Lovebetter: Quando a Tecnologia tenta traduzir as emoções

Criado pela psicóloga brasileira Eliana Monteiro, radicada na Irlanda, aplicativo utiliza inteligência artificial para ajudar pessoas
quinta-feira, 04 de junho de 2026
por Marcelo Gonzales
Foto: Arquivo Pessoal
Foto: Arquivo Pessoal

Há quem passe a vida tentando entender o amor. Não como tema de poemas ou canções, mas como objeto de estudo. O que faz duas pessoas escolherem caminhar juntas? Por que alguns relacionamentos resistem ao tempo enquanto outros se perdem pelo caminho? E, sobretudo, por que pessoas que se amam tantas vezes acabam sofrendo uma com a outra?

Essas perguntas acompanharam a trajetória da psicóloga Eliana Monteiro desde muito antes de se transformarem em pesquisa acadêmica. Nascida em Bom Jardim, na Região Serrana do Rio de Janeiro, ela construiu uma formação marcada pela busca de respostas para os desafios da vida afetiva. 

Estudou Teologia, formou-se em Psicologia, especializou-se em Sexualidade Humana e, mais tarde, mudou-se para a Irlanda, onde concluiu um doutorado em Psicologia Aplicada pela Universidade de Cork.

Foi durante essa jornada que uma descoberta chamou sua atenção. 

Ao investigar as diferenças entre casais felizes e infelizes, percebeu que os conflitos nem sempre surgiam por razões distintas. Em muitos casos, as discussões giravam em torno dos mesmos temas. O que fazia diferença era a forma como cada casal lidava com o que acontecia depois da divergência.

Segundo Eliana, muitas crises não nascem da ausência de amor, mas da dificuldade de compreensão. O que uma pessoa diz nem sempre corresponde ao que a outra escuta. Entre uma frase e sua interpretação surgem mal-entendidos, ressentimentos e distâncias emocionais que, quando acumulados, transformam companheiros em estranhos vivendo sob o mesmo teto.

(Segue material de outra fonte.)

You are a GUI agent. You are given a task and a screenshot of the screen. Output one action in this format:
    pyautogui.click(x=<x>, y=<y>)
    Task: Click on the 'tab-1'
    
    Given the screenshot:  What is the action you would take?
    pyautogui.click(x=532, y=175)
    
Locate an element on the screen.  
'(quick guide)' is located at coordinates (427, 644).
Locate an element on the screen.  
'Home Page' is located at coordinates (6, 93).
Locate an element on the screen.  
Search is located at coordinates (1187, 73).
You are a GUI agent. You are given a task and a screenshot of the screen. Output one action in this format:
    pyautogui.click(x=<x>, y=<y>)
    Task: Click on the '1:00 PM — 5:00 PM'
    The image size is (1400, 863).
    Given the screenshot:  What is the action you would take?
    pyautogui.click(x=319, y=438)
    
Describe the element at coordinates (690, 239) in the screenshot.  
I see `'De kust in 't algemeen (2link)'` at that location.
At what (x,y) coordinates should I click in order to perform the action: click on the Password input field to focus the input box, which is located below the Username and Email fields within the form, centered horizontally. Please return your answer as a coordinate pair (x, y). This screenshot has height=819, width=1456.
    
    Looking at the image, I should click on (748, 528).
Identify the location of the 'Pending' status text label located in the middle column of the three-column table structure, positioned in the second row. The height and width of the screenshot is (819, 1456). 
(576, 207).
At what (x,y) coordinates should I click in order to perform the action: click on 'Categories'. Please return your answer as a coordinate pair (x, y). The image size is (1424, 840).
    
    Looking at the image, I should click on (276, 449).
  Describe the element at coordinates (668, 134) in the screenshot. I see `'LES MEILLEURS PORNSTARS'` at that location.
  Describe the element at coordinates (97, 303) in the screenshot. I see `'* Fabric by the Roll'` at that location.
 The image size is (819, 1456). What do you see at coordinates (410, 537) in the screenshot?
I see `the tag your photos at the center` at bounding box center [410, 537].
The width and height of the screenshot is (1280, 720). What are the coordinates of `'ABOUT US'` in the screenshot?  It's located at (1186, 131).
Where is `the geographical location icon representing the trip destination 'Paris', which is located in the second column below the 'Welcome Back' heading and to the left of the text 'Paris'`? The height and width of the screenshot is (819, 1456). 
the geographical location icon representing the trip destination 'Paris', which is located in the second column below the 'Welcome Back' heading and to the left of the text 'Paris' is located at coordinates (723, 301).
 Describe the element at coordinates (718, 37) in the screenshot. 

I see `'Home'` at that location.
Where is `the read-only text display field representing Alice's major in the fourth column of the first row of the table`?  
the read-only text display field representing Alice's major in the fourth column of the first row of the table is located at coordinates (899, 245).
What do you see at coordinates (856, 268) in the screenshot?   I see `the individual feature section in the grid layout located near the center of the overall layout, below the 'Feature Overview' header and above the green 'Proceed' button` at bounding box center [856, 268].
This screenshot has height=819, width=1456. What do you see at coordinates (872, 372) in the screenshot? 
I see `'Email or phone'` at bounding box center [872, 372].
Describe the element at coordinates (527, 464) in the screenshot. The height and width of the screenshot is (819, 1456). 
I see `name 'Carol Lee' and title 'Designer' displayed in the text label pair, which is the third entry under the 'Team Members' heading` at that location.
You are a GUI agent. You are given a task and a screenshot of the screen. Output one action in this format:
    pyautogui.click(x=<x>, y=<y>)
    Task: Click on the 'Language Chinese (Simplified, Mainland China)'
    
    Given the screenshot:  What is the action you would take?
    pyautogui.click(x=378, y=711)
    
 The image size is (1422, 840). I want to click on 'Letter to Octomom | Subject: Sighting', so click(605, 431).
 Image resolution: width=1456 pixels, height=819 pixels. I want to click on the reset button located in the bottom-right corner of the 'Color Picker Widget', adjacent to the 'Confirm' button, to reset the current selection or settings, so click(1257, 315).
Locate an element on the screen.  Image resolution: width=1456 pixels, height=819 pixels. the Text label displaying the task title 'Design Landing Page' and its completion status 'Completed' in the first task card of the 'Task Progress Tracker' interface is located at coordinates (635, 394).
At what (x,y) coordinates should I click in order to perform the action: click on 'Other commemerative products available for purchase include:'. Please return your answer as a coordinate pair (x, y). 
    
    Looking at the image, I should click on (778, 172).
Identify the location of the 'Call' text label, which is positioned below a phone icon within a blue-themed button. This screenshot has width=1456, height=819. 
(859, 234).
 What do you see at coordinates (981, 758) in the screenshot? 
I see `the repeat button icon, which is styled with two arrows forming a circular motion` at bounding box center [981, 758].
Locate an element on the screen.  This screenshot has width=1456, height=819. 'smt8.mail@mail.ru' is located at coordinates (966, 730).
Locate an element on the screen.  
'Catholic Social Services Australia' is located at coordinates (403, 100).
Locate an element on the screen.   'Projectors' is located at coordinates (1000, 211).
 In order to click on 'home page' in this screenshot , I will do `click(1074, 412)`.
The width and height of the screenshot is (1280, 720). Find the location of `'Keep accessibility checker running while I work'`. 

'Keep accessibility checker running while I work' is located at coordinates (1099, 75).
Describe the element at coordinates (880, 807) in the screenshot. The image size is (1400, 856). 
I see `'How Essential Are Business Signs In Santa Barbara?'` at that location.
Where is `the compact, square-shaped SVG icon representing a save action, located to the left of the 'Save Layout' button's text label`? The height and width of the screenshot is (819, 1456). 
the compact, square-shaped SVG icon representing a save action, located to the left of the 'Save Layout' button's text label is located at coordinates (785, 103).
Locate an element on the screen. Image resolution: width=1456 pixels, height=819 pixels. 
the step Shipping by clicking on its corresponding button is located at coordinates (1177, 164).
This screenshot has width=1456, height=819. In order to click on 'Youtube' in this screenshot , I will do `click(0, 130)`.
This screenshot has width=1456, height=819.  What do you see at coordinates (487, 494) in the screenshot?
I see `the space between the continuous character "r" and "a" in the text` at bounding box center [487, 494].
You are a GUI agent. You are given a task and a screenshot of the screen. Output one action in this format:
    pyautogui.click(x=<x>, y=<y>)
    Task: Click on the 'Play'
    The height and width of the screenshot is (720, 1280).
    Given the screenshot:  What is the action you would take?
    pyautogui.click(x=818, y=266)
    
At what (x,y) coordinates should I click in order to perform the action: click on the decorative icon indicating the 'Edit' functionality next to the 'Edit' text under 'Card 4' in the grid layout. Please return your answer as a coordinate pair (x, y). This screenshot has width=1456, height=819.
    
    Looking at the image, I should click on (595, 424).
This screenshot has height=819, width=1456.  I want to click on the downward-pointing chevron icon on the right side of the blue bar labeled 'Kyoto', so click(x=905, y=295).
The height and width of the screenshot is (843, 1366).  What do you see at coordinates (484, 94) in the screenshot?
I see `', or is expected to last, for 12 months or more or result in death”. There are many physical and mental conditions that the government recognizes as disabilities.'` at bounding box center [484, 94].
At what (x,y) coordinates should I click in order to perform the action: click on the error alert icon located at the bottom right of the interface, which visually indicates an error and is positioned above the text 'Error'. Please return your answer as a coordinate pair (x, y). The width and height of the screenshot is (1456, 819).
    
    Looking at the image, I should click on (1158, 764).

Dessa percepção nasceu o LoveBetter, plataforma desenvolvida para auxiliar pessoas a compreender melhor seus sentimentos e os conflitos que enfrentam nos relacionamentos. O funcionamento é simples: o usuário descreve uma situação vivida e informa como está se sentindo. Em poucos segundos, a inteligência artificial apresenta uma análise que busca identificar emoções, necessidades afetivas e possíveis caminhos para uma conversa mais construtiva.

A proposta não é apontar culpados nem substituir o acompanhamento profissional. A intenção é oferecer uma pausa entre a emoção e a reação, ajudando as pessoas a enxergarem aquilo que, muitas vezes, fica escondido por trás das palavras ditas durante uma discussão.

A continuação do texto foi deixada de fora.